Start of INPUT FOR THIS TASK
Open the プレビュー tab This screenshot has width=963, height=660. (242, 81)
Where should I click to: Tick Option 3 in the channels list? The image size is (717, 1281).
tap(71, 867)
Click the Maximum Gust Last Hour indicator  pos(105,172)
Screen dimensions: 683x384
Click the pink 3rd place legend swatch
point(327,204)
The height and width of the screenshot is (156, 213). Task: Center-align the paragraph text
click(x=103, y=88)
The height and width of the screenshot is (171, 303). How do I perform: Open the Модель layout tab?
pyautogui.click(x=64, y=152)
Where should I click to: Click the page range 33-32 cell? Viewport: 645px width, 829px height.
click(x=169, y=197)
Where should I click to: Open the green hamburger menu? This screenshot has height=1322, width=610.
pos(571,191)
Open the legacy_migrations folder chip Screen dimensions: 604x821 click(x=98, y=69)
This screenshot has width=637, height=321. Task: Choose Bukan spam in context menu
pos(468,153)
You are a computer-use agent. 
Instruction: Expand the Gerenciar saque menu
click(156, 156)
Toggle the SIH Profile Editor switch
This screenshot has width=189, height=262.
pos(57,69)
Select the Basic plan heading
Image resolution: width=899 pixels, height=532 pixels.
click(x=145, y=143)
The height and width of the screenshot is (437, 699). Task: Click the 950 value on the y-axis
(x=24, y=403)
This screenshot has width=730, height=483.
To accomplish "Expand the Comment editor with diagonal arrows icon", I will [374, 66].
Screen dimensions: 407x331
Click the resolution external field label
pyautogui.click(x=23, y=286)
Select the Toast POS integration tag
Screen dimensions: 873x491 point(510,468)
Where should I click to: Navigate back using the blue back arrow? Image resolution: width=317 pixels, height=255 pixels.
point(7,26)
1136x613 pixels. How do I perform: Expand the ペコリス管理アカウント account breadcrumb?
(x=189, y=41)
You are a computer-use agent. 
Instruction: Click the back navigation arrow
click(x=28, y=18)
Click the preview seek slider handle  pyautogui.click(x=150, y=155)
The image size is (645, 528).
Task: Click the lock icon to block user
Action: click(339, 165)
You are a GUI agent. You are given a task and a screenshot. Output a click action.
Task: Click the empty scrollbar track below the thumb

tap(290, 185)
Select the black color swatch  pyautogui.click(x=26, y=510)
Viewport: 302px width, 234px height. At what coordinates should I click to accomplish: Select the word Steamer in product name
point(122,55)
End of INPUT FOR THIS TASK
PROMPT> Your task is to restate every record word for word.

RESPONSE AREA>
Open the プレビュー tab This screenshot has width=963, height=660. (242, 81)
Where should I click to: Tick Option 3 in the channels list? The image size is (717, 1281).
tap(71, 867)
Click the Maximum Gust Last Hour indicator  pos(105,172)
Screen dimensions: 683x384
Click the pink 3rd place legend swatch
point(327,204)
The height and width of the screenshot is (156, 213). Task: Center-align the paragraph text
click(x=103, y=88)
The height and width of the screenshot is (171, 303). How do I perform: Open the Модель layout tab?
pyautogui.click(x=64, y=152)
Where should I click to: Click the page range 33-32 cell? Viewport: 645px width, 829px height.
click(x=169, y=197)
Where should I click to: Open the green hamburger menu? This screenshot has height=1322, width=610.
pos(571,191)
Open the legacy_migrations folder chip Screen dimensions: 604x821 click(x=98, y=69)
This screenshot has width=637, height=321. Task: Choose Bukan spam in context menu
pos(468,153)
You are a computer-use agent. 
Instruction: Expand the Gerenciar saque menu
click(156, 156)
Toggle the SIH Profile Editor switch
This screenshot has width=189, height=262.
pos(57,69)
Select the Basic plan heading
Image resolution: width=899 pixels, height=532 pixels.
click(x=145, y=143)
The height and width of the screenshot is (437, 699). Task: Click the 950 value on the y-axis
(x=24, y=403)
This screenshot has width=730, height=483.
To accomplish "Expand the Comment editor with diagonal arrows icon", I will [374, 66].
Screen dimensions: 407x331
Click the resolution external field label
pyautogui.click(x=23, y=286)
Select the Toast POS integration tag
Screen dimensions: 873x491 point(510,468)
Where should I click to: Navigate back using the blue back arrow? Image resolution: width=317 pixels, height=255 pixels.
point(7,26)
1136x613 pixels. How do I perform: Expand the ペコリス管理アカウント account breadcrumb?
(x=189, y=41)
You are a computer-use agent. 
Instruction: Click the back navigation arrow
click(x=28, y=18)
Click the preview seek slider handle  pyautogui.click(x=150, y=155)
The image size is (645, 528).
Task: Click the lock icon to block user
Action: click(339, 165)
You are a GUI agent. You are given a task and a screenshot. Output a click action.
Task: Click the empty scrollbar track below the thumb

tap(290, 185)
Select the black color swatch  pyautogui.click(x=26, y=510)
Viewport: 302px width, 234px height. At what coordinates should I click to accomplish: Select the word Steamer in product name
point(122,55)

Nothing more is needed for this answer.